## Exercise
The data follows. Retype every entry exactly.

## Source data
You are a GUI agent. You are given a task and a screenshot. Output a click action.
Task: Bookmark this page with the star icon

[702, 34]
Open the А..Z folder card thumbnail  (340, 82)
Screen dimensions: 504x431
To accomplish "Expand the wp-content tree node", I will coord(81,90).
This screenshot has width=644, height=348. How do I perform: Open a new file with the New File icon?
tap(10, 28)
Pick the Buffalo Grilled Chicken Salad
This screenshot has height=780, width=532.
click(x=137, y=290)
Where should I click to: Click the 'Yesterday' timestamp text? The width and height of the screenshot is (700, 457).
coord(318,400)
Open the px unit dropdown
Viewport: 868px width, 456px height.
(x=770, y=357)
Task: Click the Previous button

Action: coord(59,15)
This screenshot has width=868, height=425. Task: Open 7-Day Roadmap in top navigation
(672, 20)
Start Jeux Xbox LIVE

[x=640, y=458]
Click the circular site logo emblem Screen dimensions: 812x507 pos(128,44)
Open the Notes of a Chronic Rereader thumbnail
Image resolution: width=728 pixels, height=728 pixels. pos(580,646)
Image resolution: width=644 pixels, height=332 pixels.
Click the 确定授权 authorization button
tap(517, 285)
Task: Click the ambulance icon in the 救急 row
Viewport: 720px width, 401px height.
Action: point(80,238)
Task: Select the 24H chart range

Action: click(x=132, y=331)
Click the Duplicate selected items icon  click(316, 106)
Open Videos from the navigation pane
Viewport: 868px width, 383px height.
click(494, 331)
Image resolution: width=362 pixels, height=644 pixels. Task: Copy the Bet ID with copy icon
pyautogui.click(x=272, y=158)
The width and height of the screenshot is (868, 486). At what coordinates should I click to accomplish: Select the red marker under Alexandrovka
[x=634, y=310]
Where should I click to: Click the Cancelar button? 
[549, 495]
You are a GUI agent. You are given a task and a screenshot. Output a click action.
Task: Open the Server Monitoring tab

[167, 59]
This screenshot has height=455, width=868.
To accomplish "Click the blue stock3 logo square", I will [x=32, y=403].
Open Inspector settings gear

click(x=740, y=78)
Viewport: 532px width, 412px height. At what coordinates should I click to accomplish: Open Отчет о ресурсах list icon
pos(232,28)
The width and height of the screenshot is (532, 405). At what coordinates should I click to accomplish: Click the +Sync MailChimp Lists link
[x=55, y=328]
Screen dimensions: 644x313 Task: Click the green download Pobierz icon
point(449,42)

## Solution
You are a GUI agent. You are given a task and a screenshot. Output a click action.
Task: Bookmark this page with the star icon

[702, 34]
Open the А..Z folder card thumbnail  (340, 82)
Screen dimensions: 504x431
To accomplish "Expand the wp-content tree node", I will coord(81,90).
This screenshot has width=644, height=348. How do I perform: Open a new file with the New File icon?
tap(10, 28)
Pick the Buffalo Grilled Chicken Salad
This screenshot has height=780, width=532.
click(x=137, y=290)
Where should I click to: Click the 'Yesterday' timestamp text? The width and height of the screenshot is (700, 457).
coord(318,400)
Open the px unit dropdown
Viewport: 868px width, 456px height.
(x=770, y=357)
Task: Click the Previous button

Action: coord(59,15)
This screenshot has width=868, height=425. Task: Open 7-Day Roadmap in top navigation
(672, 20)
Start Jeux Xbox LIVE

[x=640, y=458]
Click the circular site logo emblem Screen dimensions: 812x507 pos(128,44)
Open the Notes of a Chronic Rereader thumbnail
Image resolution: width=728 pixels, height=728 pixels. pos(580,646)
Image resolution: width=644 pixels, height=332 pixels.
Click the 确定授权 authorization button
tap(517, 285)
Task: Click the ambulance icon in the 救急 row
Viewport: 720px width, 401px height.
Action: point(80,238)
Task: Select the 24H chart range

Action: click(x=132, y=331)
Click the Duplicate selected items icon  click(316, 106)
Open Videos from the navigation pane
Viewport: 868px width, 383px height.
click(494, 331)
Image resolution: width=362 pixels, height=644 pixels. Task: Copy the Bet ID with copy icon
pyautogui.click(x=272, y=158)
The width and height of the screenshot is (868, 486). At what coordinates should I click to accomplish: Select the red marker under Alexandrovka
[x=634, y=310]
Where should I click to: Click the Cancelar button? 
[549, 495]
You are a GUI agent. You are given a task and a screenshot. Output a click action.
Task: Open the Server Monitoring tab

[167, 59]
This screenshot has height=455, width=868.
To accomplish "Click the blue stock3 logo square", I will [x=32, y=403].
Open Inspector settings gear

click(x=740, y=78)
Viewport: 532px width, 412px height. At what coordinates should I click to accomplish: Open Отчет о ресурсах list icon
pos(232,28)
The width and height of the screenshot is (532, 405). At what coordinates should I click to accomplish: Click the +Sync MailChimp Lists link
[x=55, y=328]
Screen dimensions: 644x313 Task: Click the green download Pobierz icon
point(449,42)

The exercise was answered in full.